Fig. 4: ATF4 transcriptional activity is required for PD neurotoxin induced dopaminergic neuronal death.

A Schematic of adenovirus constructs Ad-GFP-ATF4 and Ad-GFP-ATF4ΔRK that enable bicistronic expression of GFP and either ATF4 or ATF4ΔRK that contains a mutated DNA binding ___domain rendering it transcriptionally inactive. B ATF4-null cortical neurons were transduced at 50-MOI with Ad-GFP-ATF4 or Ad-GFP-ATF4ΔRK for 48 h and the expression of GFP and ATF4 was confirmed by western blot. C ATF4−/− cortical neurons were transduced at 50-MOI with Ad-GFP-ATF4 or Ad-GFP-ATF4ΔRK for 36 h. Neurons were then treated with MPP+ (50 μM) or 6-OHDA (10 μM) for 12 h and the mRNA levels of Chop, Trib3 and Puma were determined by qRT-PCR. Expression was normalized to S12 mRNA levels and is reported as fold increase over control (n = 4; paired t-test *p < 0.05). D Mesencephalic neurons derived from ATF4−/− mice were transduced at 25-MOI with Ad-GFP-ATF4 or Ad-GFP-ATF4ΔRK for 24 h. Neurons were then treated with MPP+ (25 μM) or 6-OHDA (5 μM) and after 48 h neurons were immunostained for ATF4 and the dopaminergic neuron marker tyrosine hydroxylase (TH). Representative images showing Ad-GFP-ATF4 and Ad-GFP-ATF4ΔRK mediated expression of ATF4 (red) in the majority of ATF4-deficient neurons. Images also show decreased numbers of residual dopaminergic neurons (TH+/green) identified by arrows in ATF4−/− mesencephalic cultures transduced with Ad-GFP-ATF4 as compared to Ad-GFP-ATF4ΔRK following treatment with MPP+ or 6-OHDA, scale bar =  50 μm.
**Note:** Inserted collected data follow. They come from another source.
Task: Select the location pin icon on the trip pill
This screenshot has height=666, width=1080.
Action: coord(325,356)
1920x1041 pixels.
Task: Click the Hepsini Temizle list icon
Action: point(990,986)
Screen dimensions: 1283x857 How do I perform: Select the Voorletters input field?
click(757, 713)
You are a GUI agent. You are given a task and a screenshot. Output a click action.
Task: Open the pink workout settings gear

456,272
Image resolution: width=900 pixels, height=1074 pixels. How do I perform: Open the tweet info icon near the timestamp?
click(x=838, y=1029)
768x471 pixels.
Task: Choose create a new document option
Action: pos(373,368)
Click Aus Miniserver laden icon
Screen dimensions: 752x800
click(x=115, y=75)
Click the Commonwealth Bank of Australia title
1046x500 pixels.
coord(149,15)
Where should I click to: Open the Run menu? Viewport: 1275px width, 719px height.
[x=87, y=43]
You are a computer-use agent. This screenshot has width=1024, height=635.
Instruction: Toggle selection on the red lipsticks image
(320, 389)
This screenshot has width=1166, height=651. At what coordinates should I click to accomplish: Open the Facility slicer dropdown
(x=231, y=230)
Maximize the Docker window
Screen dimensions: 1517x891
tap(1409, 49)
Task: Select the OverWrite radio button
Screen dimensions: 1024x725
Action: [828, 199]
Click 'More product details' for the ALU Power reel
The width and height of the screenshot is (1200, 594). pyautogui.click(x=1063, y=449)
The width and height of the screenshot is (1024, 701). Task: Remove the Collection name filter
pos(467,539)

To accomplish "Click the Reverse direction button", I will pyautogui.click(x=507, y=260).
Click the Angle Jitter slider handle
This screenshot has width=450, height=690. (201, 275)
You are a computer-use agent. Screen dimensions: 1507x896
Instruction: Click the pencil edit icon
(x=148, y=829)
The number of TH+ neurons was counted for each treatment and is reported as a percentage of the number of TH+ neurons in cultures transduced with Ad-GFP-ATF4 or Ad-GFP-ATF4ΔRK but not treated with PD neurotoxins. Data represent the mean ± SEM and statistical differences were determined by two-way ANOVA (n = 4; *p < 0.01).